For my testing it seems to do a much better job, dealing automatically with commas, fractional parts, including “and” in the correct places. The only things it misses out on from my quick tests is hyphentaion of some of the compound words and negative numbers.

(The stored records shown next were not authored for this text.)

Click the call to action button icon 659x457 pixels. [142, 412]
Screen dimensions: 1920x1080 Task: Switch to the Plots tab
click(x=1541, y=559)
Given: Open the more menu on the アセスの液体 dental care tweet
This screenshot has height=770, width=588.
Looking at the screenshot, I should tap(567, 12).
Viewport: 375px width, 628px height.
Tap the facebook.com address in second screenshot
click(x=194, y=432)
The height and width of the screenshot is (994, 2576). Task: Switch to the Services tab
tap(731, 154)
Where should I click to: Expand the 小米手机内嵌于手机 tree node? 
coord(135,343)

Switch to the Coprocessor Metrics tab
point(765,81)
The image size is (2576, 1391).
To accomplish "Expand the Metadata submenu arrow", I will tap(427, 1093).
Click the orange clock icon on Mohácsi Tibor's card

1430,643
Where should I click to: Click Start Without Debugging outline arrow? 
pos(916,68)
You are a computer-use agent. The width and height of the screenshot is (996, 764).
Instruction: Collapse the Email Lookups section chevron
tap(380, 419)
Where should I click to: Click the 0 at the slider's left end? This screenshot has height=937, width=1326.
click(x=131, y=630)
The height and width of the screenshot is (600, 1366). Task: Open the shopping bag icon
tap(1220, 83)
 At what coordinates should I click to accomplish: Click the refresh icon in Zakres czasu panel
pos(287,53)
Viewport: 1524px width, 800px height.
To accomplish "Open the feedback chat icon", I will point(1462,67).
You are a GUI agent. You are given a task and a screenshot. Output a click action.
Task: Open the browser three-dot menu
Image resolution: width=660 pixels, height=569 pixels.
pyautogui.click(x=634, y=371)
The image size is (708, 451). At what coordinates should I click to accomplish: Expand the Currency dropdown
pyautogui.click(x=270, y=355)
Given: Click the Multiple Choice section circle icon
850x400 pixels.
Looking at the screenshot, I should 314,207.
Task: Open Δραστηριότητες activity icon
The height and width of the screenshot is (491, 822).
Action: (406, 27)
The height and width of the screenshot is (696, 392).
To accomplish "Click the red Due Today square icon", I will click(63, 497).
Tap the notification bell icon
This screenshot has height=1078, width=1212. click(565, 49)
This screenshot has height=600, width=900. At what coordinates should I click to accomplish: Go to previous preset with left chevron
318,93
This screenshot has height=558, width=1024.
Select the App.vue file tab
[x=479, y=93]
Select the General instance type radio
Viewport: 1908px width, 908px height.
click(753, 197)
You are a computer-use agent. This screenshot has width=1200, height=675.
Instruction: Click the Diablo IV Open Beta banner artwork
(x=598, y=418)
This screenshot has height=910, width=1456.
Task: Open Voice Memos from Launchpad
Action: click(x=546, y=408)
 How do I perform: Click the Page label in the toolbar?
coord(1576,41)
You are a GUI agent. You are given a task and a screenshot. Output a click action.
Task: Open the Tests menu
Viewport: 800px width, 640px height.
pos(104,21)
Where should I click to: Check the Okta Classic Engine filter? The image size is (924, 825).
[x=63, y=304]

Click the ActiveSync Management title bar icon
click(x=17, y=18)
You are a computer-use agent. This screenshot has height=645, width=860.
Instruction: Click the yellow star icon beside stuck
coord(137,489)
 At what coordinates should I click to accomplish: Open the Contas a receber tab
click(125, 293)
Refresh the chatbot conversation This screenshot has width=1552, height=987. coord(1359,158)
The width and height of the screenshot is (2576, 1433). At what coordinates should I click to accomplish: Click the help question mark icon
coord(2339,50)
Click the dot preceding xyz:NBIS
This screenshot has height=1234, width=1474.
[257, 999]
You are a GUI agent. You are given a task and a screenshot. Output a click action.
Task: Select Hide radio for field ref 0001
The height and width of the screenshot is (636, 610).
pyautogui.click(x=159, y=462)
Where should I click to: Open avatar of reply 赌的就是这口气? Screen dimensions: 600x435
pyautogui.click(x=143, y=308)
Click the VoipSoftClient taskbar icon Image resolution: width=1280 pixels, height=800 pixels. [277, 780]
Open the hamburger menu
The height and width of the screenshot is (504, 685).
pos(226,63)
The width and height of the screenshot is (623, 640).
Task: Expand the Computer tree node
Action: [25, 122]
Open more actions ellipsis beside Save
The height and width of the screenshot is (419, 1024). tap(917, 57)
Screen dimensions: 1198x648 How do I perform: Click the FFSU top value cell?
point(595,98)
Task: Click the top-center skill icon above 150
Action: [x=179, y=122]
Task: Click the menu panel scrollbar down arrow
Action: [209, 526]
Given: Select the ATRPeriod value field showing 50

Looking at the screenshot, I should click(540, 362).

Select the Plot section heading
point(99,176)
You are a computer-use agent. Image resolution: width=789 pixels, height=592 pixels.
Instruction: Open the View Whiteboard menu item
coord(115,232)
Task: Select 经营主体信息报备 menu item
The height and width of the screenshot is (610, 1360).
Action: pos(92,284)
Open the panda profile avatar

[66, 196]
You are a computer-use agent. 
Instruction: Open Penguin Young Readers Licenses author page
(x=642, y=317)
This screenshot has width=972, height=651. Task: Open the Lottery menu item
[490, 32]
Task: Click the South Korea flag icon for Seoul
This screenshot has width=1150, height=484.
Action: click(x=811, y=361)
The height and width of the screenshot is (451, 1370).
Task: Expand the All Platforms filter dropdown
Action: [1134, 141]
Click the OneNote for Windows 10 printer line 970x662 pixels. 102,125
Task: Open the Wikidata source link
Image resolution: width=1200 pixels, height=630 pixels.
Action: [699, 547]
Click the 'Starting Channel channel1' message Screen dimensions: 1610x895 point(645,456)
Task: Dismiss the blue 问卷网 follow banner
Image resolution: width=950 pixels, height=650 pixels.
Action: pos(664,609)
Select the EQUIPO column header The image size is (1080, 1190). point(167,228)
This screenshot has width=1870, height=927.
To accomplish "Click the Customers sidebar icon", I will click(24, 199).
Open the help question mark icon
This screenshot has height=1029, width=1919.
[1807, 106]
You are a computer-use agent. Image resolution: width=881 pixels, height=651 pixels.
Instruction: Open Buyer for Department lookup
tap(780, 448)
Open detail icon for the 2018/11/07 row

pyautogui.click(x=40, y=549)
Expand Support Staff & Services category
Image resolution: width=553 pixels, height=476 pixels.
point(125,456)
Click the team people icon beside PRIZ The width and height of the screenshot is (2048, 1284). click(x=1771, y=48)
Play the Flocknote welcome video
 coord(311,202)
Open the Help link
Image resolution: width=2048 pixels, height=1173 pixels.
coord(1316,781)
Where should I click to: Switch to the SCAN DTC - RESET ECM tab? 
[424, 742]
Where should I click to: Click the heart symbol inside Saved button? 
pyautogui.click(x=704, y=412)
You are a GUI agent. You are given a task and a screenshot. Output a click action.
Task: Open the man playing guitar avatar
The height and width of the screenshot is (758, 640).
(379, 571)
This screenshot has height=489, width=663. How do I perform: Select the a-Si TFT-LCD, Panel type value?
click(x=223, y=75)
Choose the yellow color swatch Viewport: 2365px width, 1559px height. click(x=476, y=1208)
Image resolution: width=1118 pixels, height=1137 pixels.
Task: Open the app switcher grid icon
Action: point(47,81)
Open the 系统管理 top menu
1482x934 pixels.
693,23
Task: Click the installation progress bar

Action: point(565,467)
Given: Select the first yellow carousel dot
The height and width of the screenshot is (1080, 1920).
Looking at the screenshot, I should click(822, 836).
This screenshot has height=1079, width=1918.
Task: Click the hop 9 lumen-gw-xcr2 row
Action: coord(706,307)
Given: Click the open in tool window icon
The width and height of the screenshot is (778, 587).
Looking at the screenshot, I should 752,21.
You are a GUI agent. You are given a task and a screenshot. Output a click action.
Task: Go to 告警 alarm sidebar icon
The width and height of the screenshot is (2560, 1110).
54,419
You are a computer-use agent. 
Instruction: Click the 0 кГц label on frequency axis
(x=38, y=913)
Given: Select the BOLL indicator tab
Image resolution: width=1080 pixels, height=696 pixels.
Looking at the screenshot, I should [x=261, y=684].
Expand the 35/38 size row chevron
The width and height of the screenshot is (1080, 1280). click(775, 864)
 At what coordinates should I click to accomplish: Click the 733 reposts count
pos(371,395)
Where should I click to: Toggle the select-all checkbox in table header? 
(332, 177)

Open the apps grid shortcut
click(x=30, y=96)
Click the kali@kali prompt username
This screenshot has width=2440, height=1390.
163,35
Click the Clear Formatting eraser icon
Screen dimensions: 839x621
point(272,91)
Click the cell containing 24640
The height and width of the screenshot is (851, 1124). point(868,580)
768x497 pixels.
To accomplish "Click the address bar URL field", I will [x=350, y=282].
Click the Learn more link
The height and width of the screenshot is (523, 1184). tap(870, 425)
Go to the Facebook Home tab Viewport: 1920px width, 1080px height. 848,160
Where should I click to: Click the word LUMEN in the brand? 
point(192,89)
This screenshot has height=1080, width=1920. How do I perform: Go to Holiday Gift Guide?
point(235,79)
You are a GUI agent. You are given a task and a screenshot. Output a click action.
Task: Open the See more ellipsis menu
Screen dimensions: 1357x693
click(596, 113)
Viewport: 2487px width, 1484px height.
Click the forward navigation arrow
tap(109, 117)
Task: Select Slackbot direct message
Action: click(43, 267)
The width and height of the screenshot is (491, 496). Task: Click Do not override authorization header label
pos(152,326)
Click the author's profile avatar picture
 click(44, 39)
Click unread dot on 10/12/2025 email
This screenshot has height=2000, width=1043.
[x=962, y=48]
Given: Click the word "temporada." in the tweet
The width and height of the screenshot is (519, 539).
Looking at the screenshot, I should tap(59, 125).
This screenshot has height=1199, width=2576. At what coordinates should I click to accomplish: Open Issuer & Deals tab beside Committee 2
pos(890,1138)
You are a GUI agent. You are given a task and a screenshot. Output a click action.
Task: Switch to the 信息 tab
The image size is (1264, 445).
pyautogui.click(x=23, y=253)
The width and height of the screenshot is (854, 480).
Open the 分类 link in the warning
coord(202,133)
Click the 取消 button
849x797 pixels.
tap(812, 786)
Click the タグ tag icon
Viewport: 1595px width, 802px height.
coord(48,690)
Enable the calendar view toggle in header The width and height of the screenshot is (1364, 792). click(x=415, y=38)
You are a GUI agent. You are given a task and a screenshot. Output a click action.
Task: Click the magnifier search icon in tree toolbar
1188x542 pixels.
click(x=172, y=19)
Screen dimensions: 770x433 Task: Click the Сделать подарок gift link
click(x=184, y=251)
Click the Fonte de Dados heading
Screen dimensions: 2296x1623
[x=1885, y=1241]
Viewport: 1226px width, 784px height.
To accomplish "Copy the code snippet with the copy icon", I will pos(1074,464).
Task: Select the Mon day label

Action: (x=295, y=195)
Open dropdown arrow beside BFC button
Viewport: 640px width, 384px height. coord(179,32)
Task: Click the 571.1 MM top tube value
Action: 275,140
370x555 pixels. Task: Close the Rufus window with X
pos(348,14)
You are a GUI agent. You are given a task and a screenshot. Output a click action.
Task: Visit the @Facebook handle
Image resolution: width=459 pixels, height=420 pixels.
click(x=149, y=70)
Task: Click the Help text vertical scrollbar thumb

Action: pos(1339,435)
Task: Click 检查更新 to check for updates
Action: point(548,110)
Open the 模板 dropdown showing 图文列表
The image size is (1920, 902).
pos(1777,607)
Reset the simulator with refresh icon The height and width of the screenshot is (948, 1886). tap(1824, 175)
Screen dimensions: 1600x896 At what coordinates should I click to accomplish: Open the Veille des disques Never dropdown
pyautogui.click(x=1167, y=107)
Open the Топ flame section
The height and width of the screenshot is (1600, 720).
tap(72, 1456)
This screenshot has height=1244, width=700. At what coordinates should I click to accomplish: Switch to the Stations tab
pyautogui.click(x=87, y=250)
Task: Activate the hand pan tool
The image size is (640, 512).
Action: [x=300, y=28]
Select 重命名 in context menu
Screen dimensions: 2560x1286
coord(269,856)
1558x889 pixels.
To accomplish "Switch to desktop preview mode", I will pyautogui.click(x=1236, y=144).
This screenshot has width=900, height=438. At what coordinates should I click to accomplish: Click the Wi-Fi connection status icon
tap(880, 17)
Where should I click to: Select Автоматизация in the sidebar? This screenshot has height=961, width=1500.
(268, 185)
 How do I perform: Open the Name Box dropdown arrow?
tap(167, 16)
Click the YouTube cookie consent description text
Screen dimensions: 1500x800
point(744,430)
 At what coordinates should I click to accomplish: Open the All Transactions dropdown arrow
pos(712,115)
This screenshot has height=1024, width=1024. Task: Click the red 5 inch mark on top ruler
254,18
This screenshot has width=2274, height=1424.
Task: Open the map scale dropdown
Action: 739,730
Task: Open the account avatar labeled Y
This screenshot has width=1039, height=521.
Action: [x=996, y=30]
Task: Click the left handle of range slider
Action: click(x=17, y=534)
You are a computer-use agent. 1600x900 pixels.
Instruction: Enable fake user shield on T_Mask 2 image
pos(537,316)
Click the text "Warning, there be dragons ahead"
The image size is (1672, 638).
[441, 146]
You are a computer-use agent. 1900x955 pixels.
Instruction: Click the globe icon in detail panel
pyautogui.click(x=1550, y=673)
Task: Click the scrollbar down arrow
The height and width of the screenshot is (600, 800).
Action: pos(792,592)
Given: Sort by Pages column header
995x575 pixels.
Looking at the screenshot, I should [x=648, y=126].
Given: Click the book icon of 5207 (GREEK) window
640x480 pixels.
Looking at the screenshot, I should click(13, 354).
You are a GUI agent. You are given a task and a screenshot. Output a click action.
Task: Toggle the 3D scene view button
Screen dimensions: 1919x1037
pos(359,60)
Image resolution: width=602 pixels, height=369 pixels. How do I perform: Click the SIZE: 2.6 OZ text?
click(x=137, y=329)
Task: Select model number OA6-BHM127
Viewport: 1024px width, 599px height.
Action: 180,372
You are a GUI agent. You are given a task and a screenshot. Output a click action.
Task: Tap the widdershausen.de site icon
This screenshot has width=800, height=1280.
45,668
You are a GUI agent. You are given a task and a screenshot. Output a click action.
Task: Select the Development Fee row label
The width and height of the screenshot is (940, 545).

Running `ConvertNumberToWords`

gave me the following conversions:

- 87,000,000 -> eighty seven million
- 87,000,001 -> eighty seven million and one
- 87,000,000 -> eighty seven million and eleven
- 87,654,321 -> eighty seven million six hundred and fifty four thousand three hundred and twenty one
- 0001 -> one
- 0011 -> eleven
- 0111 -> one hundred and eleven
- 1111 -> one thousand one hundred and eleven
- 321.456 -> three hundred and twenty one point four five six

Hopefully, that should give you a stronger solution.